Convergence of a Grassmannian Gradient Descent Algorithm for Subspace Estimation From Undersampled Data” with Dejiao Zhang proves expected convergence rates for incremental gradient subspace estimation constrained to the Grassmannian. Despite this being a non-convex problem, our results show locally linear convergence rates when the observed vectors have either missing data or compressively sampled data.

Leveraging Union of Subspace Structure to Improve Constrained Clustering” with John Lipor demonstrates how the assumption of subspace structure can dramatically help active clustering algorithms.

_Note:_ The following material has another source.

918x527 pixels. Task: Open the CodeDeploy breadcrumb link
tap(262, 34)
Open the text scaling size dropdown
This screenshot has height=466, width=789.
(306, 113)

By querying users intelligently for pairwise clustering constraints, we drive clustering error on several benchmark datasets down near zero.

Productive spring

This spring I’ve had a couple opportunities to share work with Ravi Sastry Ganti and Rebecca Willett on Matrix completion under monotonic single index model observations that we had at NIPS last December. In a week I’ll be at AI stats with my student Dejiao Zhang presenting our work on Global convergence of a Grassmannian gradient descent algorithm for subspace learning — we now have a proof that the GROUSE subspace learning algorithm converges globally from any random initialization to the global minimizer, or to a ball around the generating subspace in the case of noisy data. And last but never least, I had a great set of grad students in my Estimation, Detection, and Filtering class this year; they did some great projects on data science and statistical inference and did very well in the class overall.

Fall 2015 DSP Projects

The link to all the awesome projects in my fall DSP class is up — Once again the students impressed me with their creative ideas and excitement about advanced topics in signal processing. Great work everyone!

Computational Advances in Multi-Sensor Adaptive Processing

I just returned from a great CAMSAP meeting, where I learned about a probabilistic theory of deep learning, new work in tensor completion, and an importance sampling strategy for non-convex block coordinate descent. My student John and I also presented our new work on active labeling in the subspace clustering problem, where we showed that a small amount of label information helps tremendously in clustering noisy data when each cluster lies near a low-dimensional subspace. Thanks to the organizers for putting together such a great meeting!

Intel Early Career Faculty Honor Program

I am honored to have received the Intel Early Career Faculty Honor Program Award for my research in big data. The purpose of the program is to help Intel connect with early career faculty members who show promise as future academic leaders in disruptive computing technologies.